Exercise:
The answer should be each line from the entries below that has the word "computer" in it.

Provided material:
------------------------------
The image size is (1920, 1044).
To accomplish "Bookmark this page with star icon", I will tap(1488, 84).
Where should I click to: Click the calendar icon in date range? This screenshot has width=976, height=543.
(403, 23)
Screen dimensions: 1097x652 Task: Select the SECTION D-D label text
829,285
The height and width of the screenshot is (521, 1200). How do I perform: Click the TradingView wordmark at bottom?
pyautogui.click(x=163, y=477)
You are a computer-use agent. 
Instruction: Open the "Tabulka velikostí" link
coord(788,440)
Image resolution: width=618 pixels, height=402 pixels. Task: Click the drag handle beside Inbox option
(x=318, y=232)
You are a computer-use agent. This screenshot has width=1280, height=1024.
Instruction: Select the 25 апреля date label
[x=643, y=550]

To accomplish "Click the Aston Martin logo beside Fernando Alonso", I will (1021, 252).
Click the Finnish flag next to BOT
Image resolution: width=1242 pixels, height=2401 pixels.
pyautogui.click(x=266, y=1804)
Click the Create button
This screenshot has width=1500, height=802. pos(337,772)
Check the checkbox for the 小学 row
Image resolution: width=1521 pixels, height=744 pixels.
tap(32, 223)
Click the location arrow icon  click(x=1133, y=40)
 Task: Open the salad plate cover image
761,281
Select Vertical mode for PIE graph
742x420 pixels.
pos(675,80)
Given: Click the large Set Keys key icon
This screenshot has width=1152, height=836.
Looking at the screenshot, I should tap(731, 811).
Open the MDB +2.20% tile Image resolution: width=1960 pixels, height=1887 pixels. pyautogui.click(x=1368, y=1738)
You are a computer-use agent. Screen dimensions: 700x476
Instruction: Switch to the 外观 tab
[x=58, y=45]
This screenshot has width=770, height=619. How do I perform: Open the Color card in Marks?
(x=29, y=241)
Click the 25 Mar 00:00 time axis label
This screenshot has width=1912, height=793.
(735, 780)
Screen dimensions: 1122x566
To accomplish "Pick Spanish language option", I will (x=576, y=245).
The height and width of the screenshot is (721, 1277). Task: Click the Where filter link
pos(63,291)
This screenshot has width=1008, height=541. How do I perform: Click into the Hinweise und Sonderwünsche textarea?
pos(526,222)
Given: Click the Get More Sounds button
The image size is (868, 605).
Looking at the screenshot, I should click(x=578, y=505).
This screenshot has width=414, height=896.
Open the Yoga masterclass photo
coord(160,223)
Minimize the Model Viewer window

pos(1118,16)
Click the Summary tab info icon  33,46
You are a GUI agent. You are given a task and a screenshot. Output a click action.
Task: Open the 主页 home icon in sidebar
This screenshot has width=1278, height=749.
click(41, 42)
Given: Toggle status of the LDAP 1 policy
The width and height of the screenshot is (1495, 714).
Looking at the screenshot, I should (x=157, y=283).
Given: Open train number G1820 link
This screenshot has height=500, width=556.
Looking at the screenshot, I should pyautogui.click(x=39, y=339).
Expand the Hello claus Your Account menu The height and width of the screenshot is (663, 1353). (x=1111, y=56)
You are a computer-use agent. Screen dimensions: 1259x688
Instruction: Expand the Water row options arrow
------------------------------
Task solution:
You are a computer-use agent. 
You are a computer-use agent. This screenshot has width=1280, height=1024.
You are a computer-use agent. Screen dimensions: 700x476
You are a computer-use agent. Screen dimensions: 1259x688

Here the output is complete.